- RECORD EXCERPTS -
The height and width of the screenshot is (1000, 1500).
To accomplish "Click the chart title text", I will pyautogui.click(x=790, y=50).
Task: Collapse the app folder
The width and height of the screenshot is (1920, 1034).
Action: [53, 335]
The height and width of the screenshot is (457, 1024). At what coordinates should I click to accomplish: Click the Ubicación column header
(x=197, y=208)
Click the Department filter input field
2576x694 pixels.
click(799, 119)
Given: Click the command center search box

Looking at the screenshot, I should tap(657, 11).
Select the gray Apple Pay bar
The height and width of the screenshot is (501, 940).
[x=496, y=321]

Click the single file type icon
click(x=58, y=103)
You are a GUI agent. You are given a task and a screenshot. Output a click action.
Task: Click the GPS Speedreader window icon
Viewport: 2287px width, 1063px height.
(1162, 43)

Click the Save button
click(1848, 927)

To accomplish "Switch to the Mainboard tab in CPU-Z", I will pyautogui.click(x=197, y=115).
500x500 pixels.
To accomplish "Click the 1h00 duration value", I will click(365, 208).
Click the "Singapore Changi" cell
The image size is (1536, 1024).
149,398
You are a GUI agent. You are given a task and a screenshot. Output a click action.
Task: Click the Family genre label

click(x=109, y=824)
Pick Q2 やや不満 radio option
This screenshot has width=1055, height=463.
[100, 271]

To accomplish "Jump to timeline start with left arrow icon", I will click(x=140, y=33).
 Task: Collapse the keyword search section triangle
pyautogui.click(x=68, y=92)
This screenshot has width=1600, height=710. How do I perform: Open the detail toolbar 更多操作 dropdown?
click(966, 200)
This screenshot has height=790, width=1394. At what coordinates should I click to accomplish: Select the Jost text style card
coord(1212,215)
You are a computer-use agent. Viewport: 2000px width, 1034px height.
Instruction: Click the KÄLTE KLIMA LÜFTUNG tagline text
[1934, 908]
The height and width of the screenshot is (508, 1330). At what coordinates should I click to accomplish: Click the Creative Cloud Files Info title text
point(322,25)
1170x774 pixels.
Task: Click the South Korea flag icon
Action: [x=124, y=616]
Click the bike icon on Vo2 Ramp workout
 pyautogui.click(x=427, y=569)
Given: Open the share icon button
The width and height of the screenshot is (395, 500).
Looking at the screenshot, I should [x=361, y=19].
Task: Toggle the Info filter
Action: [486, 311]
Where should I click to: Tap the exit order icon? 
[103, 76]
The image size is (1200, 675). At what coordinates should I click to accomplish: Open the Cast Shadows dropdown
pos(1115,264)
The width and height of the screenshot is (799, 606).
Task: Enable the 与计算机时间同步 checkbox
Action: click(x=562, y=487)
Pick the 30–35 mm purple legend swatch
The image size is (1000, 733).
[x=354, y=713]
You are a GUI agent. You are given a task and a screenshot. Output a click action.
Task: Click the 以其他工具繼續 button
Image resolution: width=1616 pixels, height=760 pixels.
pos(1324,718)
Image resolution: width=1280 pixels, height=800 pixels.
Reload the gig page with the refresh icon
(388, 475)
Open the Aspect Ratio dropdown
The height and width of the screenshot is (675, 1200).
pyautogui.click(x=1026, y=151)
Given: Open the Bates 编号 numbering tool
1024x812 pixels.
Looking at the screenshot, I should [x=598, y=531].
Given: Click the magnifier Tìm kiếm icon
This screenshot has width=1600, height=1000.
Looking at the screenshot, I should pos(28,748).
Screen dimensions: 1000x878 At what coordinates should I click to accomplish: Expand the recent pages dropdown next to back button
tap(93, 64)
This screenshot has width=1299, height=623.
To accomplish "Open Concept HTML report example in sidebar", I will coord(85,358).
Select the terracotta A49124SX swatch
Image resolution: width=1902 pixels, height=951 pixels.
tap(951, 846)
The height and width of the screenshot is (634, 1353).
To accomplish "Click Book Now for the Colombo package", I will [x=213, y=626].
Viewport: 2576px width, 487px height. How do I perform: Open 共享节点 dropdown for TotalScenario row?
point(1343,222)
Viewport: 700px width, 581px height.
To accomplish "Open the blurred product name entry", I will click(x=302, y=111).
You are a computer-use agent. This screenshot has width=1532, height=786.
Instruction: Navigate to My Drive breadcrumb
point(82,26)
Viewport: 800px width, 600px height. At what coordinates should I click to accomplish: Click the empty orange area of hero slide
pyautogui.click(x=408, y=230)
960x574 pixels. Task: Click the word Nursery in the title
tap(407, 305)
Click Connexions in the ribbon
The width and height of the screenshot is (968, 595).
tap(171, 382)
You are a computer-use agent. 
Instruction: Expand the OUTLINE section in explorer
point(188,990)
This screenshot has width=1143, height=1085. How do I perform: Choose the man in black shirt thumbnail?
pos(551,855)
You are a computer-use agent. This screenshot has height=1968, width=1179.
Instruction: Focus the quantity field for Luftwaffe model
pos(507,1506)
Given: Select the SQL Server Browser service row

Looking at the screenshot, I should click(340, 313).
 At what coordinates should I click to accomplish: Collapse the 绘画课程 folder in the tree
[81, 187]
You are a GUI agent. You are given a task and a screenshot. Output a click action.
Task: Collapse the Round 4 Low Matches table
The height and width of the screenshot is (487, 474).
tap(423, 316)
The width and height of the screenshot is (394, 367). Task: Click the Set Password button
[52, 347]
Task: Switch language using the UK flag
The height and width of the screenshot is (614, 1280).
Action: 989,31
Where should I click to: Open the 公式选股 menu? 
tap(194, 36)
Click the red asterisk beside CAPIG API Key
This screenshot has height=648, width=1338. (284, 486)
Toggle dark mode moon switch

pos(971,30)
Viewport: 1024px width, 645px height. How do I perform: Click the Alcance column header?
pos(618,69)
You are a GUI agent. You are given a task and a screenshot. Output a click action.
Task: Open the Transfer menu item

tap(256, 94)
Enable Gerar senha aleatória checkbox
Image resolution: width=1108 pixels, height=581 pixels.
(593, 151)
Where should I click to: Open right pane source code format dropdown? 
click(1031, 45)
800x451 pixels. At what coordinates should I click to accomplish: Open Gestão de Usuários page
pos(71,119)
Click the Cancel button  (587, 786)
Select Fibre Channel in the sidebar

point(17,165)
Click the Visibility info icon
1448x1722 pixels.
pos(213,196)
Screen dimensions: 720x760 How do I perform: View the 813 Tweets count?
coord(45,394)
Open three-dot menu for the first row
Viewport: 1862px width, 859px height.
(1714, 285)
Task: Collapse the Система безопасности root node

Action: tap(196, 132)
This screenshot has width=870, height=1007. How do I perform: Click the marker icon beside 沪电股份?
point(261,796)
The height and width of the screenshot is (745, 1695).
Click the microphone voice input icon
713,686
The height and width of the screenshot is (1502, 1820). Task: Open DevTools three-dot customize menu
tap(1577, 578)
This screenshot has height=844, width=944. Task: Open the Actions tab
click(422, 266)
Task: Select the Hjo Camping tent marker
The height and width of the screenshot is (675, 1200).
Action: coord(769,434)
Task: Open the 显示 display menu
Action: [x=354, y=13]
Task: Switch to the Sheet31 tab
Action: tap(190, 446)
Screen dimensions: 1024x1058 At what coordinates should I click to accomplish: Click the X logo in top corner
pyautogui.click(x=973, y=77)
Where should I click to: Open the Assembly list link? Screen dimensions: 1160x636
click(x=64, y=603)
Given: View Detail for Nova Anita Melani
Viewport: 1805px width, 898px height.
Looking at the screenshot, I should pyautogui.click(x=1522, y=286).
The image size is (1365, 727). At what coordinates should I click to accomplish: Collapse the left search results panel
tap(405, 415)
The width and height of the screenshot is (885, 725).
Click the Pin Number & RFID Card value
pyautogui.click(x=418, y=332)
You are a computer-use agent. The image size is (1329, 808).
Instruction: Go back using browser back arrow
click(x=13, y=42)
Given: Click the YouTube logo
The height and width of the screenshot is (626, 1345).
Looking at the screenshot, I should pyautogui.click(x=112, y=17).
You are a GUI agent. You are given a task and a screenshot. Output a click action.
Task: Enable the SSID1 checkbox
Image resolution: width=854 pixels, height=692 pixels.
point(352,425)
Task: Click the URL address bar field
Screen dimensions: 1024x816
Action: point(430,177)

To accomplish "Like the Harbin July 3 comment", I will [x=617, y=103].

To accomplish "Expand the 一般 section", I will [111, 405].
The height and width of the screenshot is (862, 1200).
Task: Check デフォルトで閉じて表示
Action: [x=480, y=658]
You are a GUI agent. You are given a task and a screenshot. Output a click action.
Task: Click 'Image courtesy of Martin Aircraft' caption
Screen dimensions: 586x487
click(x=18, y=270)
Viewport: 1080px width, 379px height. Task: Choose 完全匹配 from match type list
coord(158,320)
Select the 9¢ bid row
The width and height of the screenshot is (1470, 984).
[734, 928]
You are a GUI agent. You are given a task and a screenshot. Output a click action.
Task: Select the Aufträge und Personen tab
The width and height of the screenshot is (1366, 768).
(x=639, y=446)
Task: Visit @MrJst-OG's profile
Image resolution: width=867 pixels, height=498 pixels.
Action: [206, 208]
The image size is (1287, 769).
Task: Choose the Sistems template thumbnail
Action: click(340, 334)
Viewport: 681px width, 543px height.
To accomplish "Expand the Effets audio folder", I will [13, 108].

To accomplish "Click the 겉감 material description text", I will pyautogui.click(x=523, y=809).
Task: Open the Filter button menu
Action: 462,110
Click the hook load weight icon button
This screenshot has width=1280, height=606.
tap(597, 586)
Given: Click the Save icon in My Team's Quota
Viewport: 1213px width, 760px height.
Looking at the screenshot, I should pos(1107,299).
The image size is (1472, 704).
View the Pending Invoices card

- WHAT YOU ARE ASKED TO DO -
Everything from the line with "Viewport: 1862px width, 859px height." through the line with "The height and width of the screenshot is (745, 1695)." in the listing above must be retyped exactly, with nothing added.

- EXERCISE RESPONSE -
Viewport: 1862px width, 859px height.
(1714, 285)
Task: Collapse the Система безопасности root node

Action: tap(196, 132)
This screenshot has width=870, height=1007. How do I perform: Click the marker icon beside 沪电股份?
point(261,796)
The height and width of the screenshot is (745, 1695).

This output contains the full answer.